The IF Maximum Security Detention Center was a compound built roughly 150 meters beneath Io's surface, accessible only by means of shafts bored down through the crust with industrial laser torches, so that the rock walls were as smooth as glass all the way up. There were no lifts or mag-levs; the base on the surface, built around the starport, kept the hovercraft used to access the prison in its own hangars, and except when delivering new inmates or making supply runs, there were no vehicles capable of ascending the access shafts anywhere in the compound. When these hovercraft did come, they were heavily guarded, and the on-site sentries were placed on high alert.

The guards in the prison were on a rotating schedule, with three shifts on two-week rotations. At any time, two shifts were in the pit and one was on the surface. Resupplying and shift changing were carried out at the same time, to minimize the number of descents necessary. At any given time, the prison had no more than a week worth of food and water stored. Should anything happen, those inside would be trapped at the bottom of a 150 meter hole, and with perhaps a few days' rations.

The entire facility was highly compartmentalized.
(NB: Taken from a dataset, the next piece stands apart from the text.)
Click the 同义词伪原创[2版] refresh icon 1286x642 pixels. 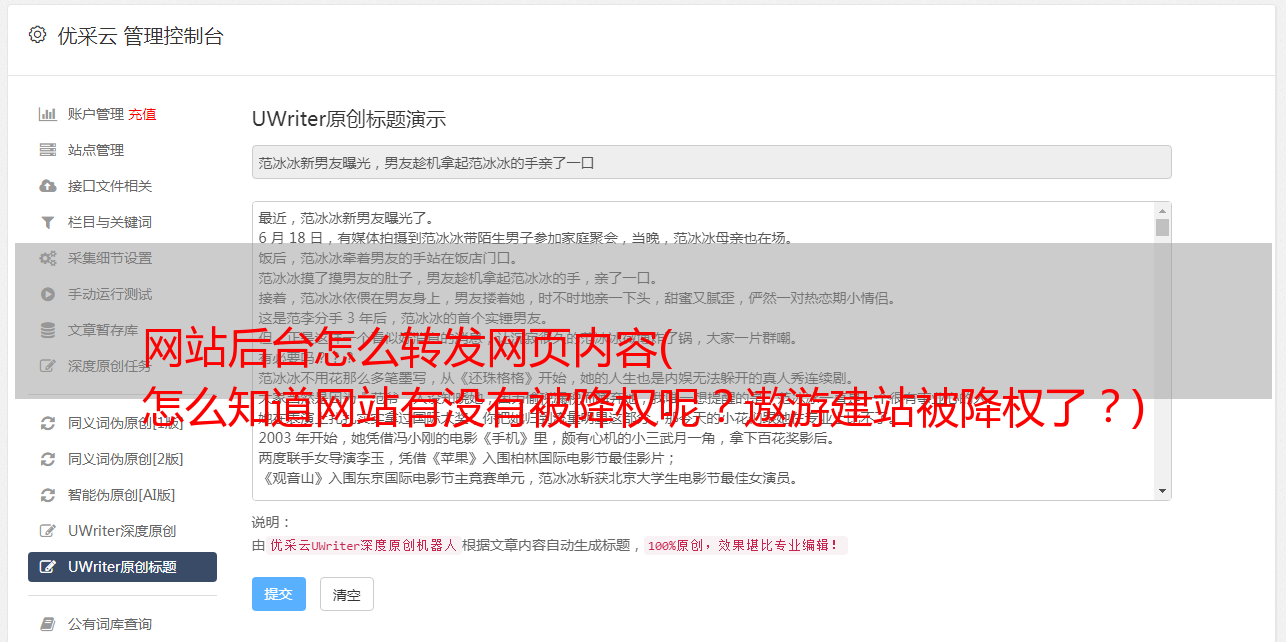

The 483 inmates were never allowed to gather in one place. The six cell blocks were on separate day/night cycles, to make separation easiest. The blocks were then further subdivided into sectors, with ten cells each. Sectors were moved one at a time, and all public areas were specifically designed to provide accomodations for ten seperate groups of ten inmates each. The cells were single-occupancy, 1.5 by 2.5 meters. The walls were volcanic rock, laser-hewn and bare, and the doors were 15-centimeter metal hatches, with temperature-sensing palm locks on the outsides. Every cell was monitored 24 hours a day.

Six months. It could easily have been a year. In this place, time had no meaning. Time was something the warden and guards controlled. In this place each day was singular, isolated. Nothing lasted through the night, not friendships, not alliances, not grudges. Every day was a clean slate. Every day was your first.

And if you weren't careful, your last.

Hale had already gathered all of this information before he was isolated in solitary for his first week. When he got out, he continued gathering. For Hale it was natural; he kept his ears open, and he learned in six months enough to keep him alive through the rest of his sentence.

Hale integrated into his new environment as though he'd grown up there. This was survival, and survival was something Hale did very well. He stayed out of the politics, out of the food chain. Hale stayed on the fringe. But only a few made the mistake of marking him as easy prey, those first six months. They set an example that only and handful would be stupid enough to follow over the entire course of Hale's sentence.

By the end of his third week, it was clear to most that Hale was not fringe at all. Hale simply did not play the game. And he was not kind that those that attempted to enforce the rules.

Hale operated as a machine, completely devoid of feeling. Any emotion he might once have had was now being funneled into the cold fury he kept inside, to fuel him as he fought to survive in this place. In everything he did, Hale was swift, efficient, and utterly ruthless. And at night, lying awake in his cell, he would imagine what he would do once he was finished with this place.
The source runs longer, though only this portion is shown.